• **Work required**:
Repeat the listing below in full, exactly.

• **Data section**:
========================================

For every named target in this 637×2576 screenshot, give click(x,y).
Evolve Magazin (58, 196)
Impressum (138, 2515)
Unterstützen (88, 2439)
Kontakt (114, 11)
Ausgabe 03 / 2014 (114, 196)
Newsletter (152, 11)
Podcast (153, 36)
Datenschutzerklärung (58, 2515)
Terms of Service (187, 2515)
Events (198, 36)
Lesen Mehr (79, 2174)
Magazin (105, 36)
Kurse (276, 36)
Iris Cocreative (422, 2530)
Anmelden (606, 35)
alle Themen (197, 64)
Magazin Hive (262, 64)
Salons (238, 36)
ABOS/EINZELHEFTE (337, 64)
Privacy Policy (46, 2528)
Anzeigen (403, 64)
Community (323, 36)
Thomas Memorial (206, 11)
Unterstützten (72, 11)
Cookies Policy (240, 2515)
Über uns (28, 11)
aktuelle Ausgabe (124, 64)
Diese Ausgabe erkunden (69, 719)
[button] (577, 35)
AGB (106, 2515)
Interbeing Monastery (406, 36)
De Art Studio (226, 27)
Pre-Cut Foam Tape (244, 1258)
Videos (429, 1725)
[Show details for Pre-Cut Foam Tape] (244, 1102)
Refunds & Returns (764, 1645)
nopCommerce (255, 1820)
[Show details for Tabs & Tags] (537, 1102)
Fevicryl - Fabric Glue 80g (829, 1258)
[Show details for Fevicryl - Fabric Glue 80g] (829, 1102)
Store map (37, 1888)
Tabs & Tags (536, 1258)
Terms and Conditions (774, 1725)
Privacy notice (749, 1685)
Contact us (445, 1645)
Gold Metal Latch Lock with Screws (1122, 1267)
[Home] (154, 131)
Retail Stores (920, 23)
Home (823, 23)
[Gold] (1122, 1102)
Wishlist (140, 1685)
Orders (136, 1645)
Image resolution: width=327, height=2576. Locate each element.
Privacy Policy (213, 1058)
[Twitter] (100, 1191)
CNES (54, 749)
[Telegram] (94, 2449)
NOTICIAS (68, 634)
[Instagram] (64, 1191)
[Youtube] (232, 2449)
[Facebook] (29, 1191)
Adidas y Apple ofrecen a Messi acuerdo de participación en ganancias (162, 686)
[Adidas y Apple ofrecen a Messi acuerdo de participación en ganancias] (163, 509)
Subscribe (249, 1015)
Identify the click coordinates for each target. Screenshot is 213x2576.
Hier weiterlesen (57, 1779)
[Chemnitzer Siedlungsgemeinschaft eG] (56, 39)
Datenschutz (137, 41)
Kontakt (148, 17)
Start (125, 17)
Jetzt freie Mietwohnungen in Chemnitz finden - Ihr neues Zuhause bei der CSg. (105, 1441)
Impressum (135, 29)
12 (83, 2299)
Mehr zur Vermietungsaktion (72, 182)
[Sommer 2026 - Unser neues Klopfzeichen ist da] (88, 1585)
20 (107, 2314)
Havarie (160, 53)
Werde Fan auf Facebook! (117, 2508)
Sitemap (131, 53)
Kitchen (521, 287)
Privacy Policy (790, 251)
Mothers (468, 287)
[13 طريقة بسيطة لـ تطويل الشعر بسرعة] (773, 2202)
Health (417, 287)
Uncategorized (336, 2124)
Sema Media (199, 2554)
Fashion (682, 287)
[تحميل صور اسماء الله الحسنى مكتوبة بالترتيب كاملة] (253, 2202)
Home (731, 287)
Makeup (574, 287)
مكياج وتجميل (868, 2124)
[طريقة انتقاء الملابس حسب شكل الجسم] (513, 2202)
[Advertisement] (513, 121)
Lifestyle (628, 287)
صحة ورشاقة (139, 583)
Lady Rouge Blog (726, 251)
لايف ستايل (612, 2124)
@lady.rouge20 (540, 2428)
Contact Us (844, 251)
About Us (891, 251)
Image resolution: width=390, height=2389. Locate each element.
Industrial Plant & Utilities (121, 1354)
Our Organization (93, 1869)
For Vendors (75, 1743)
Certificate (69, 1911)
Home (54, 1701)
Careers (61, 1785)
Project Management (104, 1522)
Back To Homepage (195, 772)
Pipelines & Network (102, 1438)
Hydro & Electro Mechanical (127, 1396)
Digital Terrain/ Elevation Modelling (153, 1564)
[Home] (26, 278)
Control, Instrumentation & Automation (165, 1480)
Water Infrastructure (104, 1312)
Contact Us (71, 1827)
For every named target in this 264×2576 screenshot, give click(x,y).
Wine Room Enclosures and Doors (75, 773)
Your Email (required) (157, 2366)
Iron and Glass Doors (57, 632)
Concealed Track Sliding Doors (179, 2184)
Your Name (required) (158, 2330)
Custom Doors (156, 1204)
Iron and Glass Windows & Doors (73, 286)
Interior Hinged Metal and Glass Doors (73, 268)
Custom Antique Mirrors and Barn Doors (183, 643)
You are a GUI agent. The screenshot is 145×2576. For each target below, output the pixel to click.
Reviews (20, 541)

========================================

• **Exercise result**:
For every named target in this 637×2576 screenshot, give click(x,y).
Evolve Magazin (58, 196)
Impressum (138, 2515)
Unterstützen (88, 2439)
Kontakt (114, 11)
Ausgabe 03 / 2014 (114, 196)
Newsletter (152, 11)
Podcast (153, 36)
Datenschutzerklärung (58, 2515)
Terms of Service (187, 2515)
Events (198, 36)
Lesen Mehr (79, 2174)
Magazin (105, 36)
Kurse (276, 36)
Iris Cocreative (422, 2530)
Anmelden (606, 35)
alle Themen (197, 64)
Magazin Hive (262, 64)
Salons (238, 36)
ABOS/EINZELHEFTE (337, 64)
Privacy Policy (46, 2528)
Anzeigen (403, 64)
Community (323, 36)
Thomas Memorial (206, 11)
Unterstützten (72, 11)
Cookies Policy (240, 2515)
Über uns (28, 11)
aktuelle Ausgabe (124, 64)
Diese Ausgabe erkunden (69, 719)
[button] (577, 35)
AGB (106, 2515)
Interbeing Monastery (406, 36)
De Art Studio (226, 27)
Pre-Cut Foam Tape (244, 1258)
Videos (429, 1725)
[Show details for Pre-Cut Foam Tape] (244, 1102)
Refunds & Returns (764, 1645)
nopCommerce (255, 1820)
[Show details for Tabs & Tags] (537, 1102)
Fevicryl - Fabric Glue 80g (829, 1258)
[Show details for Fevicryl - Fabric Glue 80g] (829, 1102)
Store map (37, 1888)
Tabs & Tags (536, 1258)
Terms and Conditions (774, 1725)
Privacy notice (749, 1685)
Contact us (445, 1645)
Gold Metal Latch Lock with Screws (1122, 1267)
[Home] (154, 131)
Retail Stores (920, 23)
Home (823, 23)
[Gold] (1122, 1102)
Wishlist (140, 1685)
Orders (136, 1645)
Image resolution: width=327, height=2576. Locate each element.
Privacy Policy (213, 1058)
[Twitter] (100, 1191)
CNES (54, 749)
[Telegram] (94, 2449)
NOTICIAS (68, 634)
[Instagram] (64, 1191)
[Youtube] (232, 2449)
[Facebook] (29, 1191)
Adidas y Apple ofrecen a Messi acuerdo de participación en ganancias (162, 686)
[Adidas y Apple ofrecen a Messi acuerdo de participación en ganancias] (163, 509)
Subscribe (249, 1015)
Identify the click coordinates for each target. Screenshot is 213x2576.
Hier weiterlesen (57, 1779)
[Chemnitzer Siedlungsgemeinschaft eG] (56, 39)
Datenschutz (137, 41)
Kontakt (148, 17)
Start (125, 17)
Jetzt freie Mietwohnungen in Chemnitz finden - Ihr neues Zuhause bei der CSg. (105, 1441)
Impressum (135, 29)
12 (83, 2299)
Mehr zur Vermietungsaktion (72, 182)
[Sommer 2026 - Unser neues Klopfzeichen ist da] (88, 1585)
20 (107, 2314)
Havarie (160, 53)
Werde Fan auf Facebook! (117, 2508)
Sitemap (131, 53)
Kitchen (521, 287)
Privacy Policy (790, 251)
Mothers (468, 287)
[13 طريقة بسيطة لـ تطويل الشعر بسرعة] (773, 2202)
Health (417, 287)
Uncategorized (336, 2124)
Sema Media (199, 2554)
Fashion (682, 287)
[تحميل صور اسماء الله الحسنى مكتوبة بالترتيب كاملة] (253, 2202)
Home (731, 287)
Makeup (574, 287)
مكياج وتجميل (868, 2124)
[طريقة انتقاء الملابس حسب شكل الجسم] (513, 2202)
[Advertisement] (513, 121)
Lifestyle (628, 287)
صحة ورشاقة (139, 583)
Lady Rouge Blog (726, 251)
لايف ستايل (612, 2124)
@lady.rouge20 (540, 2428)
Contact Us (844, 251)
About Us (891, 251)
Image resolution: width=390, height=2389. Locate each element.
Industrial Plant & Utilities (121, 1354)
Our Organization (93, 1869)
For Vendors (75, 1743)
Certificate (69, 1911)
Home (54, 1701)
Careers (61, 1785)
Project Management (104, 1522)
Back To Homepage (195, 772)
Pipelines & Network (102, 1438)
Hydro & Electro Mechanical (127, 1396)
Digital Terrain/ Elevation Modelling (153, 1564)
[Home] (26, 278)
Control, Instrumentation & Automation (165, 1480)
Water Infrastructure (104, 1312)
Contact Us (71, 1827)
For every named target in this 264×2576 screenshot, give click(x,y).
Wine Room Enclosures and Doors (75, 773)
Your Email (required) (157, 2366)
Iron and Glass Doors (57, 632)
Concealed Track Sliding Doors (179, 2184)
Your Name (required) (158, 2330)
Custom Doors (156, 1204)
Iron and Glass Windows & Doors (73, 286)
Interior Hinged Metal and Glass Doors (73, 268)
Custom Antique Mirrors and Barn Doors (183, 643)
You are a GUI agent. The screenshot is 145×2576. For each target below, output the pixel to click.
Reviews (20, 541)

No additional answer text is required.